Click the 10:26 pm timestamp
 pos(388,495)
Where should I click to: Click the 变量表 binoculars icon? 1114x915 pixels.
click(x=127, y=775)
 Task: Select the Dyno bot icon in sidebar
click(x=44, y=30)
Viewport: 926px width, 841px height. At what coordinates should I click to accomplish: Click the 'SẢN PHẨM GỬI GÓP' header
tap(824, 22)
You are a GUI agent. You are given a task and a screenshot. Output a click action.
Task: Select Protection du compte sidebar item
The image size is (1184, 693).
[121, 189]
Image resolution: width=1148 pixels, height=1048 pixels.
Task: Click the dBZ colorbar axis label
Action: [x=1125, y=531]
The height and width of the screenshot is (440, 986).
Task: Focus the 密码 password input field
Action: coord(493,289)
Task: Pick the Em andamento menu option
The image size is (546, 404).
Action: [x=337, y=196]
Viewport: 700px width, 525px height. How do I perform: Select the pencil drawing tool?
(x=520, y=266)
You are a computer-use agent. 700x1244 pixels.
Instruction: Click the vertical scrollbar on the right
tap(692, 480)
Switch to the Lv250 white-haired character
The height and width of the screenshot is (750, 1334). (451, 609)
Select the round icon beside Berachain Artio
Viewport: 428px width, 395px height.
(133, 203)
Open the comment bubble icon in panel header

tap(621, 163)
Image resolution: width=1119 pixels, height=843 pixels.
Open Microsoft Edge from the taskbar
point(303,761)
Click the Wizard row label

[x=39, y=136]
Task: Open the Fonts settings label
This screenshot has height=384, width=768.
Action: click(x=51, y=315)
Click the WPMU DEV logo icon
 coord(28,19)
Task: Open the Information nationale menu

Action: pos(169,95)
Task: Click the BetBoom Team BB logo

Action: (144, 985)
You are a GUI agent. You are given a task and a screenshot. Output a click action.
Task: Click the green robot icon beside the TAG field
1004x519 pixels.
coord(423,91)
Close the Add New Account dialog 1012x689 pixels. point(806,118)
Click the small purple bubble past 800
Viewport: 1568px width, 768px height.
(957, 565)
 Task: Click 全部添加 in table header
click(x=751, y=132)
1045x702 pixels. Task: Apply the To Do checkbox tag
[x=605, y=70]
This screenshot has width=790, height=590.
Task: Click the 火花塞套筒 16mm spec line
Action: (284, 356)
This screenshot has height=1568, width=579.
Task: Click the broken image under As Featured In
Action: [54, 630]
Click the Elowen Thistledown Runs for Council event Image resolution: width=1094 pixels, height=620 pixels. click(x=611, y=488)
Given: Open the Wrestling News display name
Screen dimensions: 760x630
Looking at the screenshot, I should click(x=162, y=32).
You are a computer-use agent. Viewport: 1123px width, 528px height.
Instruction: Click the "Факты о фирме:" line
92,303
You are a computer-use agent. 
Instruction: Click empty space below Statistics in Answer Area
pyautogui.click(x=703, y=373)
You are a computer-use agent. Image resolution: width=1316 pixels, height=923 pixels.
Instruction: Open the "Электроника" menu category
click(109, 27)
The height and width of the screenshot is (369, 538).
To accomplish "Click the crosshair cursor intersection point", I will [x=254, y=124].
--------------------------------------------------
If a line of the entries holds the word "agent", copy it out.

You are a GUI agent. You are given a task and a screenshot. Output a click action.
You are a computer-use agent. 700x1244 pixels.
You are a GUI agent. You are given a task and a screenshot. Output a click action.
You are a computer-use agent. Viewport: 1123px width, 528px height.
You are a computer-use agent. 
You are a computer-use agent. Image resolution: width=1316 pixels, height=923 pixels.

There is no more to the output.